Delayed tasks use a Redis sorted set with the ETA timestamp as the score and the pickle-serialized task bytes as the value:

Sorted Set: chicory:delayed:default
Score (timestamp) | Value (binary task data)
1640433600.0      | <pickle bytes for task "abc">
1640437200.0      | <pickle bytes for task "def">

A background mover loop runs inside each worker and periodically promotes ready tasks to the main stream. Promotion is atomic: a server-side Lua script executes ZRANGEBYSCORE, XADD, and ZREM in a single EVAL call, so no two workers can promote the same task:

EVAL lua_move_delayed 2 chicory:delayed:default chicory:stream:default <now>

The mover loop uses adaptive polling to balance responsiveness and efficiency:

  1. Tasks just moved: re-check quickly (mover_min_sleep_ms) in case more messages are ready in a burst.
  2. Delayed tasks pending: sleep until the earliest one matures, clamped to [mover_min_sleep_ms, mover_max_sleep_ms].
  3. No delayed tasks: sleep for mover_max_sleep_ms to minimize idle Redis traffic.

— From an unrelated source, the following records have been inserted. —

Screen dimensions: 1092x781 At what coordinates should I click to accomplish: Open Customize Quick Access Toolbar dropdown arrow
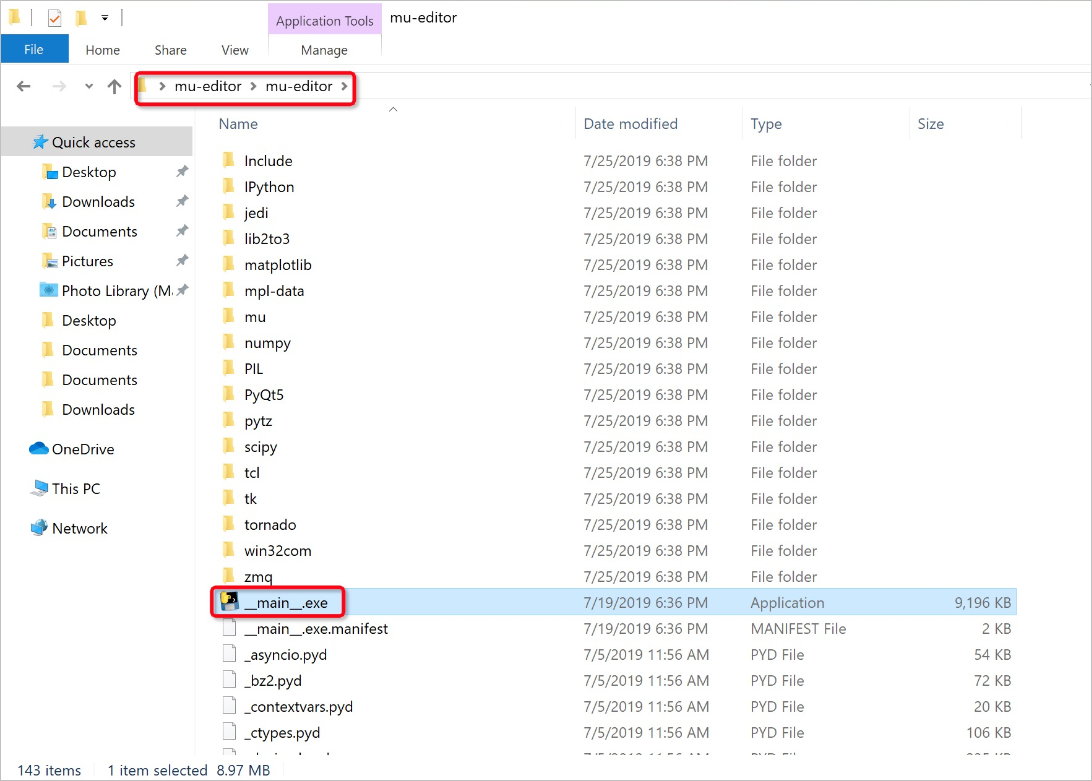[105, 18]
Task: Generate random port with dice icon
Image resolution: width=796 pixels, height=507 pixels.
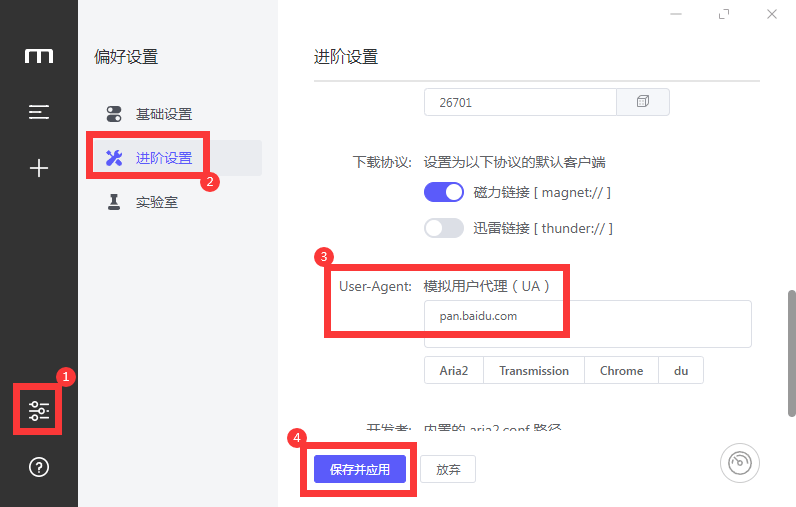Action: pyautogui.click(x=643, y=102)
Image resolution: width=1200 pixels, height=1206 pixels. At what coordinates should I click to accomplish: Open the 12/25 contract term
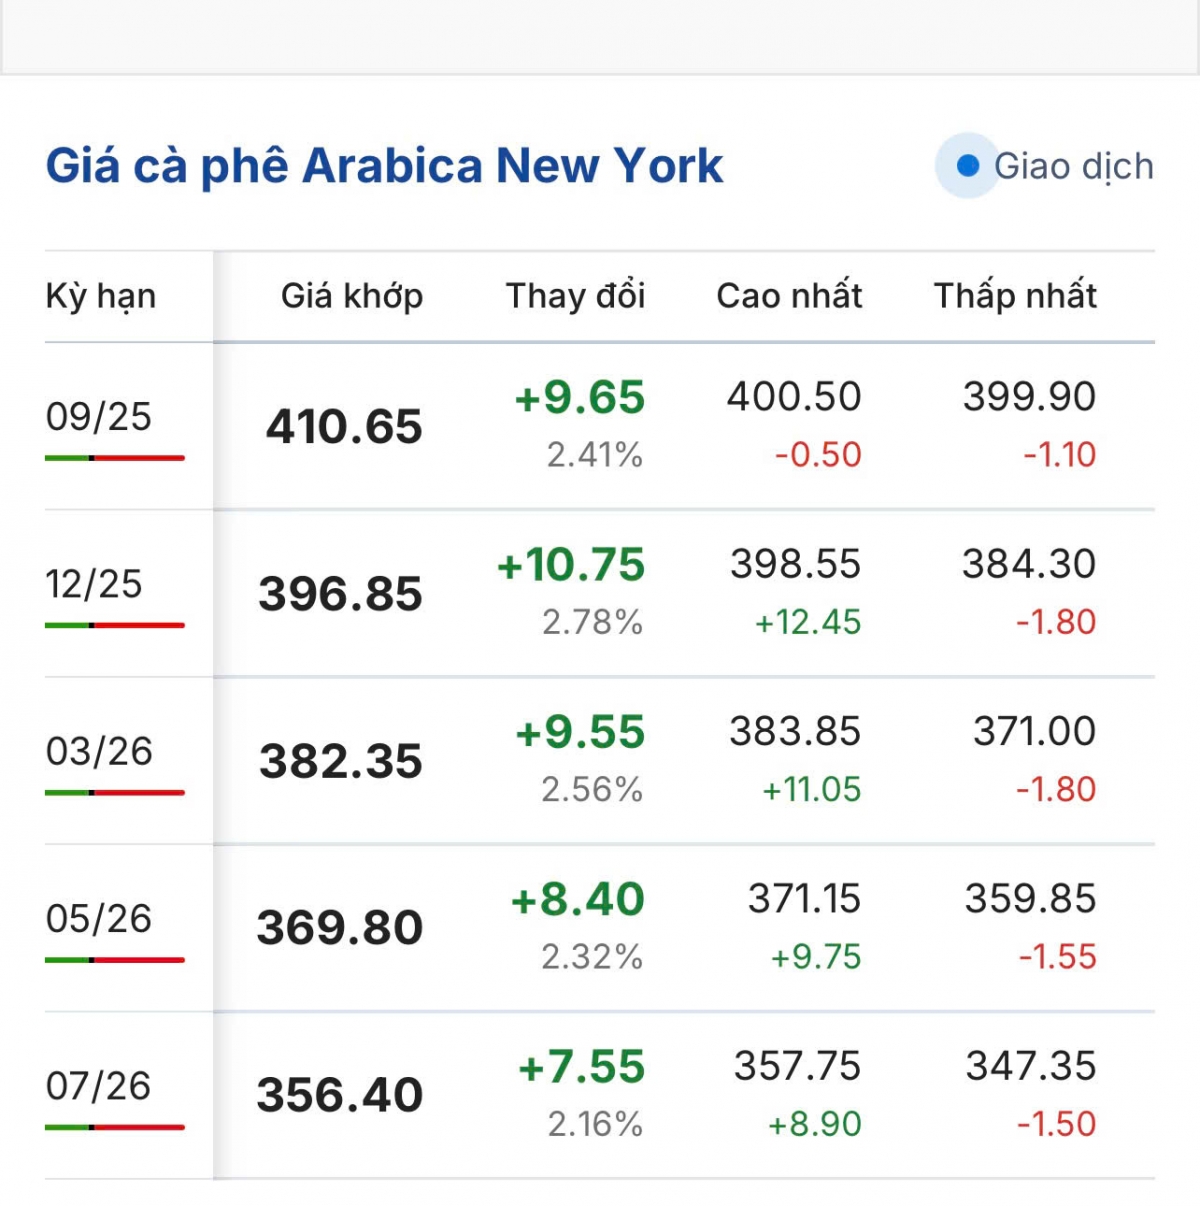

All exceptions except CancelledError are caught, so transient Redis errors (pool exhaustion, network blips) cannot kill the loop; it logs the error and retries after mover_max_sleep_ms.

See Delayed-Task Mover Settings for tuning.

Comparison with Celery

Feature Chicory Celery
Stream API XREADGROUP Custom Lua
Consumer Groups Native Custom
Delayed Tasks Sorted Set Sorted Set
DLQ Stream-based Custom

Chicory uses native Redis Streams features for simpler, more maintainable code.